As he inspects the site, which will include a preschool, Hebrew school, senior citizen center and offices, he is greeted fondly by the office staff and contractors.

“I can’t imagine doing anything other than this,” Jeannette says as he views the plans for the complex. “I have to say it’s the best job in the world, and the great thing is, it’s a family affair. We have to pinch ourselves often.”

(BEGIN TEXT OF INFOBOX / INFOGRAPHIC)

Brion S. Jeannette

Age: 48.

Native: Yes--born in Los Angeles; raised in Bellflower; lives in Newport Beach.

Family: Married to Bonnie; two sons, Jeff, 24, and Erik, 22.
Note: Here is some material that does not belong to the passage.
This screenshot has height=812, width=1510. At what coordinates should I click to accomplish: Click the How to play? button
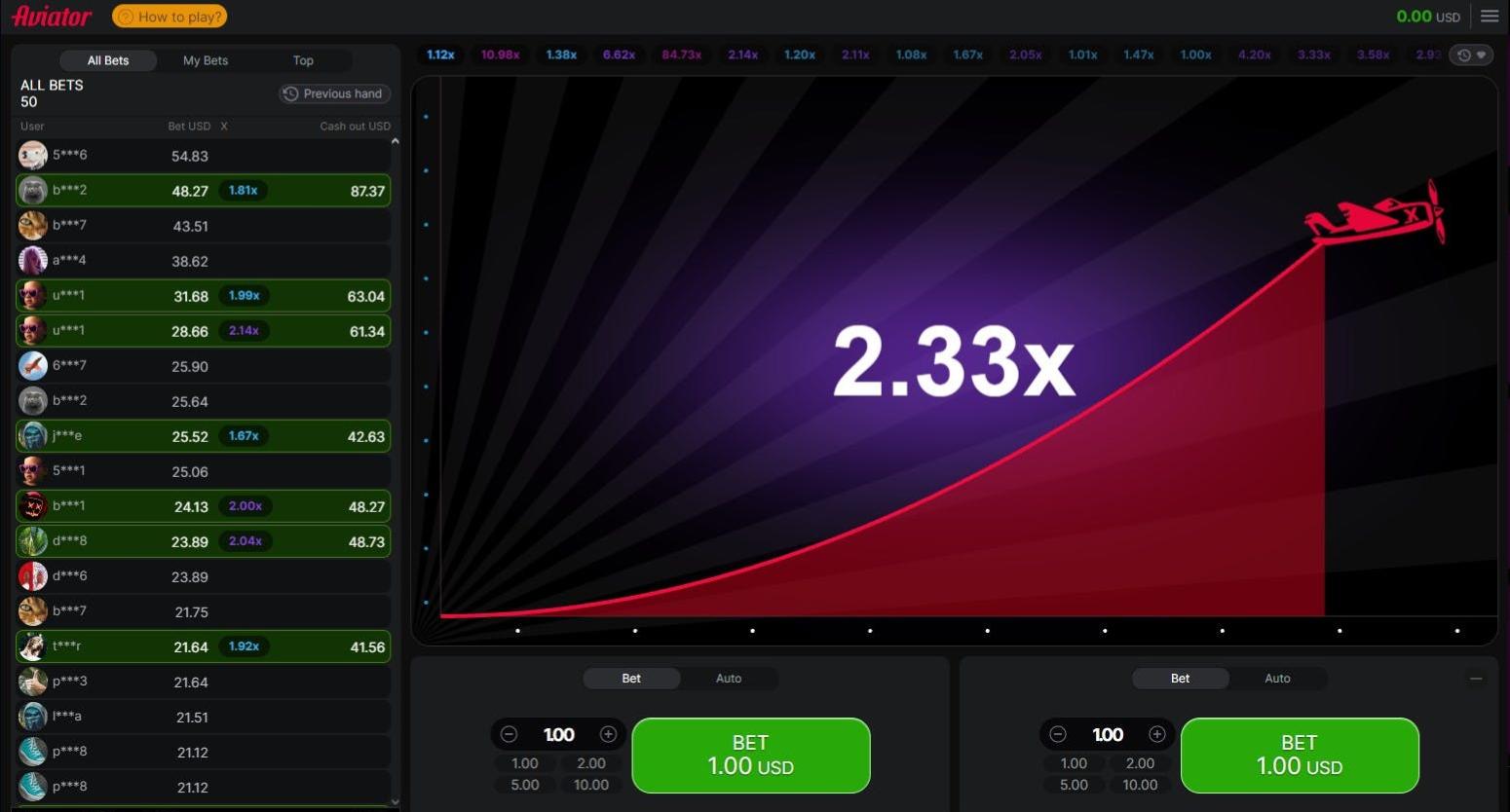click(x=170, y=17)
Passions: Trout fishing, camping, traveling, skiing, running.

His biggest disappointment: After his firm was selected over dozens of others to design the UC Irvine chancellor’s house, the project was terminated because of funding problems and concerns over gnatcatcher habitat.

On remodeling and marriages: “We’ve only had one case that actually resulted in a divorce. Unless you really know how to handle not only the clients but the contractors . . . some people can just go sideways on you. I didn’t get training in marriage counseling in college. My job is to make sure that we level off these sticky or messy areas and get everyone working in the same direction.”

On working closely with family members: “Architecture is fluent in our house. It’s impossible to turn off. Bonnie is instrumental in the business; she understands it. She’s as absorbed as I am. Now, watching Jeff mature as an architect is extremely satisfying. We’re all in the industry in some sense.”